Für ihn und seine Mannschaft sei es nur schwer möglich gewesen, die Geschehnisse außerhalb des Platzes einfach so auf dem Platz auszublenden. Es waren Worte, die bei der Clubführung auf wenig Gegenliebe stießen. "Die Niederlage auf die jüngsten Entlassungen zu schieben, wäre ein Alibi. Einige, auch die Spieler, haben sich so geäußert, wie wir uns das nicht wünschen", sagte Wettstein am Montag.

Twitter-Bild zeigt Drohungen gegen den HSV

Hollerbachs Kritik fiel wohl so deutlich aus, weil Hollerbach unmittelbar nach dem Debakel von München bereits ahnte, keine Zukunft mehr beim (Noch-)Bundesliga-Dino zu haben. Als Indiz hierfür sah er vor allem die fehlende Kommunikation mit der Clubspitze. In den vergangenen Tagen wurde intern lediglich über, aber nicht mit Hollerbach geredet.

Wettstein: "Der Umstand, dass die Mannschaft in München ausgerechnet die Grundtugenden nicht eingebracht hat, hat uns alle sehr überrascht. Darum habe ich mich auch so intensiv mit Bernhard Peters und Hoffmann ausgetauscht und um ihre Expertise gebeten. Das Resultat war eindeutig: Wir sahen uns zum Handeln gezwungen."

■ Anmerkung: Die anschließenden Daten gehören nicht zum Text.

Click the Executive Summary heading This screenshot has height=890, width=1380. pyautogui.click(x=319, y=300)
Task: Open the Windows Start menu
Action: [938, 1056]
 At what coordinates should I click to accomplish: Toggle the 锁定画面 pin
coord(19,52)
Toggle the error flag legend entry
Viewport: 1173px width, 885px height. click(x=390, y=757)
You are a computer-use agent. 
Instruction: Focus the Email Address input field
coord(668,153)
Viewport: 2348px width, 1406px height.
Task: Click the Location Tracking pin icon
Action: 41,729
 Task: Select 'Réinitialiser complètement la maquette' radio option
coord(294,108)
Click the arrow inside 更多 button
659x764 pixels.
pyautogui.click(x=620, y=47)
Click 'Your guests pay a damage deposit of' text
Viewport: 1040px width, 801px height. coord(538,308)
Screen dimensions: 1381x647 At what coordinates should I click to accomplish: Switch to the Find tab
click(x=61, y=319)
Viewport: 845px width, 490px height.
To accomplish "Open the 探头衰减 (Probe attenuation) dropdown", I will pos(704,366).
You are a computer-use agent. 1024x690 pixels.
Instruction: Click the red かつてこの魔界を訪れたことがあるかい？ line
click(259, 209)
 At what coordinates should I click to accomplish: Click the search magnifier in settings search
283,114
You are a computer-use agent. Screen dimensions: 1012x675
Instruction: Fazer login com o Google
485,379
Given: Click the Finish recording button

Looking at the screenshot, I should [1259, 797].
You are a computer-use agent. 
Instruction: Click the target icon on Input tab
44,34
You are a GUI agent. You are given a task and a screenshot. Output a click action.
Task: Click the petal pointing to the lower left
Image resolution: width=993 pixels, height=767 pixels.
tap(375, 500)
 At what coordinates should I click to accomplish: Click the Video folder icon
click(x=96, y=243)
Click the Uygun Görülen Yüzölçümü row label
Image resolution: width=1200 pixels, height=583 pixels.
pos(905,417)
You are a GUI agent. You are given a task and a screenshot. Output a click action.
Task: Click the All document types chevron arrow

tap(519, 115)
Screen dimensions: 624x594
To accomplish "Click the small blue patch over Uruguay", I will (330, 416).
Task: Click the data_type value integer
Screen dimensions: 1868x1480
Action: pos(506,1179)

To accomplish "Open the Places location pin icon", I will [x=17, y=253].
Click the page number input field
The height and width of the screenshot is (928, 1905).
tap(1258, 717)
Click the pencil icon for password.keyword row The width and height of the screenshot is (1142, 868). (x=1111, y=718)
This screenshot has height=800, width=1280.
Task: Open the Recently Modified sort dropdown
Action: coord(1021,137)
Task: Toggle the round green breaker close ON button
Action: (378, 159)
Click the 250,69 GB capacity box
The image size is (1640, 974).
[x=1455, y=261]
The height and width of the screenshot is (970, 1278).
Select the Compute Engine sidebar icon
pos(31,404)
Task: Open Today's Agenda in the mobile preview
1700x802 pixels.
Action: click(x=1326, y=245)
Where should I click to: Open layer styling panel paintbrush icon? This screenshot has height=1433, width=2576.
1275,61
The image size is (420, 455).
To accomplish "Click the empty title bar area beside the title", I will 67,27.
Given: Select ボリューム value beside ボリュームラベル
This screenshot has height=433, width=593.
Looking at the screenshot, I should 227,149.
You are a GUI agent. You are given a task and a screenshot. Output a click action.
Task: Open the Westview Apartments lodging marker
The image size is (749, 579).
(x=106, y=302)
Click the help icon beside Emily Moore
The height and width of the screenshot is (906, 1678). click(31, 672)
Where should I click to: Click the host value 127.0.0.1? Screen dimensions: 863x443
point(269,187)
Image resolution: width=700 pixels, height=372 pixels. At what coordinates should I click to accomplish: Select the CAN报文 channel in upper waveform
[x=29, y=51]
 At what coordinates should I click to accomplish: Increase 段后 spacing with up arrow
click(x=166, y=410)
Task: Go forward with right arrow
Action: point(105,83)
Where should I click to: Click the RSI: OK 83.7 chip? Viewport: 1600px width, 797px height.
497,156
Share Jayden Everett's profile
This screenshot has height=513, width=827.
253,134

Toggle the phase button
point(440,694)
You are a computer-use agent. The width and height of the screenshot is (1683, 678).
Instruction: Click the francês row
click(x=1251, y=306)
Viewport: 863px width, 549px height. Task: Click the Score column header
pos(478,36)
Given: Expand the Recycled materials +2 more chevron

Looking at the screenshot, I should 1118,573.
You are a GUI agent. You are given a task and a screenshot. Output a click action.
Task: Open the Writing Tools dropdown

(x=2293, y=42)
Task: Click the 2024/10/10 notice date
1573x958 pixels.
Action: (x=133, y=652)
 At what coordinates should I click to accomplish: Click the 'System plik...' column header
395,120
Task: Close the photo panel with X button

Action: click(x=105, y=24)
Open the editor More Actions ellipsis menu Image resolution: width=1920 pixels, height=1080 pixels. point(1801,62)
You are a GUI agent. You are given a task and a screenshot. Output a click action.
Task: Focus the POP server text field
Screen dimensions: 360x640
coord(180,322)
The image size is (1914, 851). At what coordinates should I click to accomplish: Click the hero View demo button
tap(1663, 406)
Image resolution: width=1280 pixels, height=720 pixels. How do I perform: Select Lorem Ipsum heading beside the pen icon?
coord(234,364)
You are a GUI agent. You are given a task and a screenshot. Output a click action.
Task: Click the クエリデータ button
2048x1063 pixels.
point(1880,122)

Folgt Doll auf Titz im Sommer?

In den internen Gesprächen über die Zukunft des Vereins einigte man sich eigentlich darauf, dass der noch zu findende neue Sportvorstand den Trainerwechsel vollziehen soll. Da sich eine schnelle Entscheidung für die Nachfolge des beurlaubten Sportchefs Jens Todt aber weiterhin nicht abzeichnet, wählten die Verantwortlichen um Präsident Hoffmann nun mit Titz den Kompromiss einer internen Lösung.

Der bisherige U21-Coach soll die Profis die übrigen acht Spiele betreuen. Im Sommer strebt der Club dann eine prominentere Lösung an. Laut "Bild" soll auch ein alter Bekannter zum Kandidatenkreis zählen: Ex-Trainer Thomas Doll, der aktuell bei Ferencváros Budapest unter Vertrag steht.

Doch das ist ohnehin Zukunftsmusik. Die Bühne gehört nun vorerst Titz. Seine Premiere gibt der neue Coach am kommenden Sonnabend im Heimspiel gegen Hertha BSC (15.30 Uhr/Sky und im Abendblatt-Liveticker). "Hertha ist unsere letzte Chance. Es ist ein Finale", weiß Abwehrchef Kyriakos Papadopoulos, der noch an den letzten Funken Hoffnung glaubt. Den Funken Titz.